Zadanie do wykonania
Wypisz wszystko, czym według tekstu o Arturze Smole jego sztuka często zaskakuje.

Artur Smoła – nowy katalog prac artysty….

Świat barw, emocji, przeżyć i refleksji o życiu. Świat dobra i zła z kobietą w tle. Potęga twórczej wyobraźni popartej wiedzą i własnym, niezwykle oryginalnym podejściem do malarstwa. Sztuka, która zniewala i zachwyca. Często zaskakuje intensywnością pomysłów, fantazją i różnorodnością tematów. Piękna, ale też trudna w interpretacji, jeśli nie odczytuje się jej w sposób właściwy. Tak w skrócie można powiedzieć o twórczości ARTURA SMOŁY.
A o artyście? Intrygująca, trochę tajemnicza osobowość, w której skrywa się wielka wrażliwość, subtelność, wyczucie piękna, artystyczny romantyzm i to coś…. co zostawia w każdym swoim obrazie.

Sekcja danych
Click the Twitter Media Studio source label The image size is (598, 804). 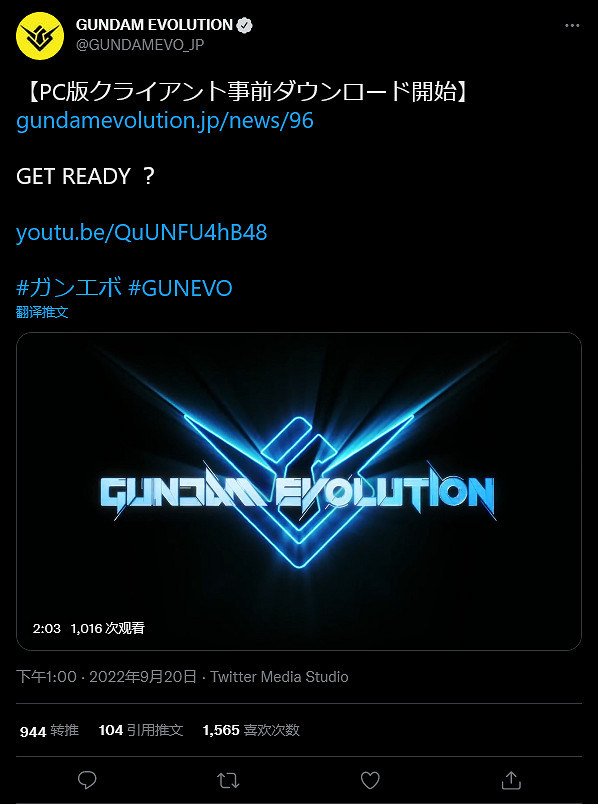[x=280, y=677]
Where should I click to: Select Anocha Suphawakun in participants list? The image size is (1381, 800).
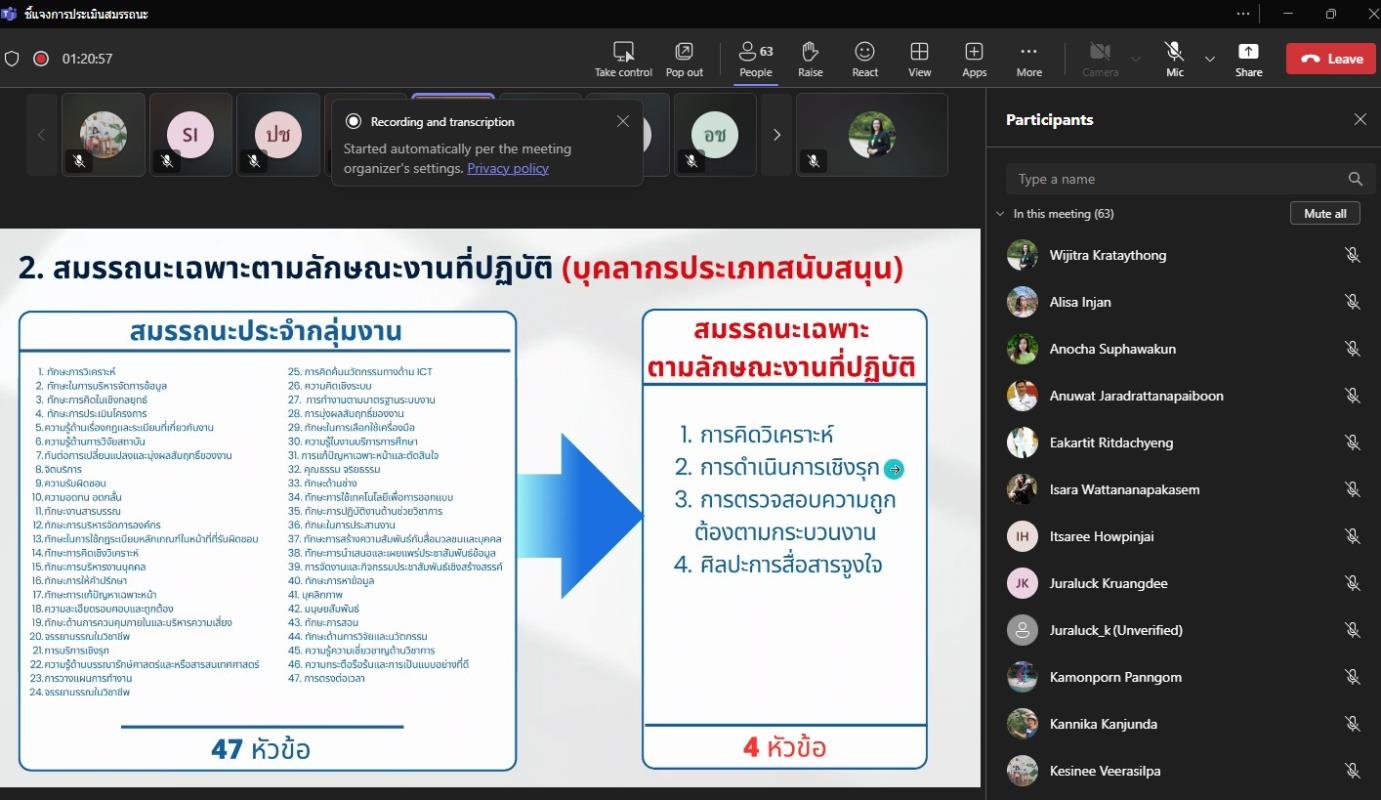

Odpowiedź
Intensywnością pomysłów, fantazją i różnorodnością tematów.